Chapter 13 dismissed now what (Options for you)

What is chapter 13 bankruptcy?

One’s debt has to be below 3, 94,725$ in unsecured loans (credit card, personal loans) and lesser than 1,184,200$ in secured loans for successful enlistment in chapter 13.

Secured loans are the ones backed by mortgages, or collateral like a house, car, etc.

Secured debts cannot be discharged in chapter 7. It is better suited for un-secured loans leaving the heavy duty secured loans for chapter 13.

Some debts are non-dischargeable in chapter 7. Debts arising from unpaid marital alimony, child support, and IRS arrears are non-dischargeable. This has been done because it’s assumed that these debts have been accumulated intentionally and not in good faith. However, these debts are dischargeable in chapter 13.
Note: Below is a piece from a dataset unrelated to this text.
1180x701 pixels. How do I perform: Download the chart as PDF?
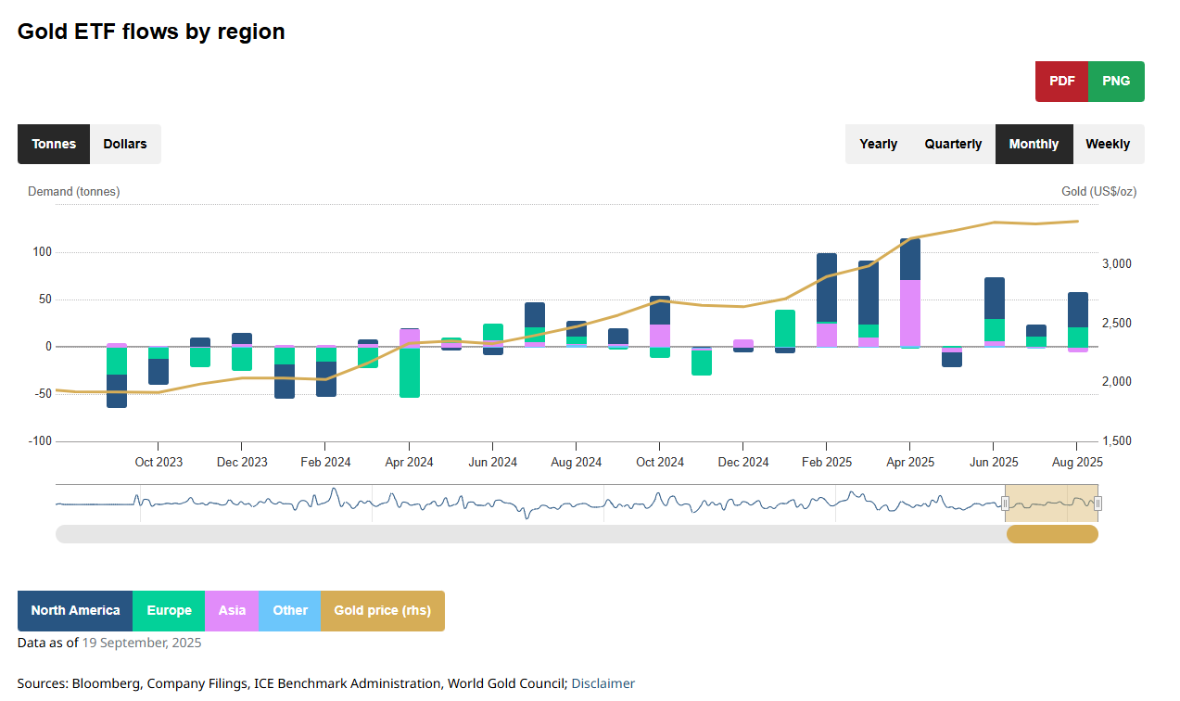(x=1061, y=82)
Once chapter 13 ends successfully with discharge, your remaining non-secured debts (except student loans) are forgiven.

Chapter 13 gives the debtor a time frame of 3-5 years to repay the agreed amount of discounted loans in installments.
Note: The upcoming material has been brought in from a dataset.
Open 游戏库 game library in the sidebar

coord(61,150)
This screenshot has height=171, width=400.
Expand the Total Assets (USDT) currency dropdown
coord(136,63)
In chapter 13, the installment payment each month is paid from your disposable income.

Disposable income = Income – your normal expenses. The expenses here are calculated in a predefined, standard format. Because you are applying for bankruptcy discharge, you will be allowed expenses which will allow a frugal lifestyle only. Income above that will be disposable income. It will be handed over to the trustee board for a monthly payment to lenders as per bankruptcy court approved restructuring plan.

If the defendant misses a payment, the court may dismiss 13 and redirect to file for chapter 7.

Chapter 13 bankruptcy Infographics

Chapter 13 Dismissed top causes

“Chapter 13 dismissed”-This pronouncement brings down the roof on the debtor. It can be dismissed because the trustee board or bankruptcy court might not find the repayment plan feasible.

Even after the bankruptcy plan has started, if you start defaulting in payments, either the trustee board or the lenders can file a motion to dismiss running chapter 13.

Chapter 13 plan payments get approved and payment cycle begins. Many times it happens that the revenue on which the disposable income was based, does not fructify. So, you become unable to pay the installments. That will be the end of your chapter 13 unless you reach a new agreement quickly with your lenders and apply for reinstatement.

If you fail to make regular repayments, you will find your chapter 13 dismissed for non-payment. If you sense trouble in repayment via chapter 13 – act quickly. Place a modified approved plan for the trustee board. But going by their previous experience with you, they might not find your plan sustainable and voluntarily dismiss it. Then the modified plan would not help, and your 13th bankruptcy chapter petition shall be dismissed.

The judge will dismiss your case if he finds that you have lied under oath. He will also reject your case if he finds that you have concealed your assets or property while you took advantage of bankruptcy.

If the judge finds that you have transferred property within one year of the filing of 13, get ready for dismissal.

Also after filling the repayment restructure, if you do not attend the creditors and trustee board meeting, your plan will not get approved in the first place.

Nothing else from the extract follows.